Member of Maharashtra Legislative Assembly
- In office 1962–1978
- Preceded by: Constituency created
- Succeeded by: Rajaram Shinde
- Constituency: Chiplun

= P. K. Sawant =

Indian politician

Parashuram Krishnaji Sawant (also known as Balasaheb Sawant) (9 January 1905 – 29 October 2000) was an Indian politician. He served as 3rd (acting) Chief Minister of Maharashtra from 25 November 1963 to 4 December 1963, in an interim capacity for nine days following the death of his predecessor, Marotrao Kannamwar.

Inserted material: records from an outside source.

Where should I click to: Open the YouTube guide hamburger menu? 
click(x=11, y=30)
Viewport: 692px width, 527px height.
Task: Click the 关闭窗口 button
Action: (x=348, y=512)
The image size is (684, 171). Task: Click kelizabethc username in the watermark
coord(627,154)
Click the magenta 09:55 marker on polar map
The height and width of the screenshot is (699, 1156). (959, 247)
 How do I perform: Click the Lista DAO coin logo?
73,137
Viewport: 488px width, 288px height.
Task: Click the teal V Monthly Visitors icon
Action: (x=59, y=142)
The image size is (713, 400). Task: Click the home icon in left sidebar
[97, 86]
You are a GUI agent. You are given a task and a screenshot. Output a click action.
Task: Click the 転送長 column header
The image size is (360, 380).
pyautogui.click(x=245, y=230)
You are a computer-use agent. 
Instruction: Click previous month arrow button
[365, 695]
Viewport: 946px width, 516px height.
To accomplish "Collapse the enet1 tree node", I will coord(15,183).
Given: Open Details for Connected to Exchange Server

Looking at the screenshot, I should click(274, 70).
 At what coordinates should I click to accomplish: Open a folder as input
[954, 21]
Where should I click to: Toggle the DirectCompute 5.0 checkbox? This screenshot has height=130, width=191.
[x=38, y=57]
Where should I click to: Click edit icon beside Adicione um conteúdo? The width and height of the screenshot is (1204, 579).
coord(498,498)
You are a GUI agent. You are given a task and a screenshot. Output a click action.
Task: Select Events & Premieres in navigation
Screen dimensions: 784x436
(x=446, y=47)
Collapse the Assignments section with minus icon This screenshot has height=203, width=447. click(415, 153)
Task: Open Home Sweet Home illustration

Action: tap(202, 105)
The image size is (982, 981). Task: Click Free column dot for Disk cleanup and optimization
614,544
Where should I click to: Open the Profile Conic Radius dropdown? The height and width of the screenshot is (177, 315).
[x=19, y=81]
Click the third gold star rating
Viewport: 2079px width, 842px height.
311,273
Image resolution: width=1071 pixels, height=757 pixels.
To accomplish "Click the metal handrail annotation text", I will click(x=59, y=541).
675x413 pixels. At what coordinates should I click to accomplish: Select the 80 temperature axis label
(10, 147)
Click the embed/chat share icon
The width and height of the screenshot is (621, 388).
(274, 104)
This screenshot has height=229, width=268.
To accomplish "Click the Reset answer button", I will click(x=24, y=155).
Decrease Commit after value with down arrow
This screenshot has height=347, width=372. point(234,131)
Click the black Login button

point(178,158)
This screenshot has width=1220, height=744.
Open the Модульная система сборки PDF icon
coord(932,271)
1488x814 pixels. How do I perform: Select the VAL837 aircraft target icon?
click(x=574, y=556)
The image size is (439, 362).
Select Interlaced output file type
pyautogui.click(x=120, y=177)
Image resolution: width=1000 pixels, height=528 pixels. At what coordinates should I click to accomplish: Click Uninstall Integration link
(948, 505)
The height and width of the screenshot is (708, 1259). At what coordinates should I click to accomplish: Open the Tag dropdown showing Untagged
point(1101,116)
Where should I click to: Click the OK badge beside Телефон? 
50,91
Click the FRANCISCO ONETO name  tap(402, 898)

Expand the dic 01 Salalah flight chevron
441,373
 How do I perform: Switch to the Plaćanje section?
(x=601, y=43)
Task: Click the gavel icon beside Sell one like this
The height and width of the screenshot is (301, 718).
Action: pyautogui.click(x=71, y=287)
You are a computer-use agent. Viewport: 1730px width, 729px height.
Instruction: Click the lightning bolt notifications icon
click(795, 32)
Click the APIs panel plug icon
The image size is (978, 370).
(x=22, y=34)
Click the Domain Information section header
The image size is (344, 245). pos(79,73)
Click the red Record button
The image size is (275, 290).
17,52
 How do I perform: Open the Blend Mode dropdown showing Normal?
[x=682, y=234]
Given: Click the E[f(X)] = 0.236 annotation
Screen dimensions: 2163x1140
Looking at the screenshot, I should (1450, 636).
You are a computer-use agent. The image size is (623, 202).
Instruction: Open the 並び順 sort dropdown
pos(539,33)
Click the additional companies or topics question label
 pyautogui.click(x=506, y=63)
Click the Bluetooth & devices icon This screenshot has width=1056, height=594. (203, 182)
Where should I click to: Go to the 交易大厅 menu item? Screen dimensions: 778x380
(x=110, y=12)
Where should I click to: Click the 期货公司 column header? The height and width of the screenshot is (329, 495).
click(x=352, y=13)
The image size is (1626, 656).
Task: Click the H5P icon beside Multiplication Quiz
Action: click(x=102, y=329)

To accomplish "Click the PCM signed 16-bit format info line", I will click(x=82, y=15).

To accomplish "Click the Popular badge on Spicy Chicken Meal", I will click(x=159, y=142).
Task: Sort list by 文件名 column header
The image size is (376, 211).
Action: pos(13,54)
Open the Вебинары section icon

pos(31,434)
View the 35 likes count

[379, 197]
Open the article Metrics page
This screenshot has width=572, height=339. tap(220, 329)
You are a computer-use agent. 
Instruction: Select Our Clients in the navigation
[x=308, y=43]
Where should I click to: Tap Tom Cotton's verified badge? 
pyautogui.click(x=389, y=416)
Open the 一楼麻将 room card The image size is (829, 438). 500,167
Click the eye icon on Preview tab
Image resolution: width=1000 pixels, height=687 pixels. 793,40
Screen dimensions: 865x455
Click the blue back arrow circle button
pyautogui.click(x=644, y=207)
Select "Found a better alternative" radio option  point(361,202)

Prior to becoming Chief Minister, Sawant was the state's home minister under Kannamwar. He represented Vengurla in the erstwhile Bombay Legislative Assembly from 1952 to 1957, and Chiplun in the Maharashtra Legislative Assembly from 1962 to 1978.

The agricultural university at Dapoli was renamed Dr. Balasaheb Sawant Konkan Krishi Vidyapeeth after Sawant in 2001.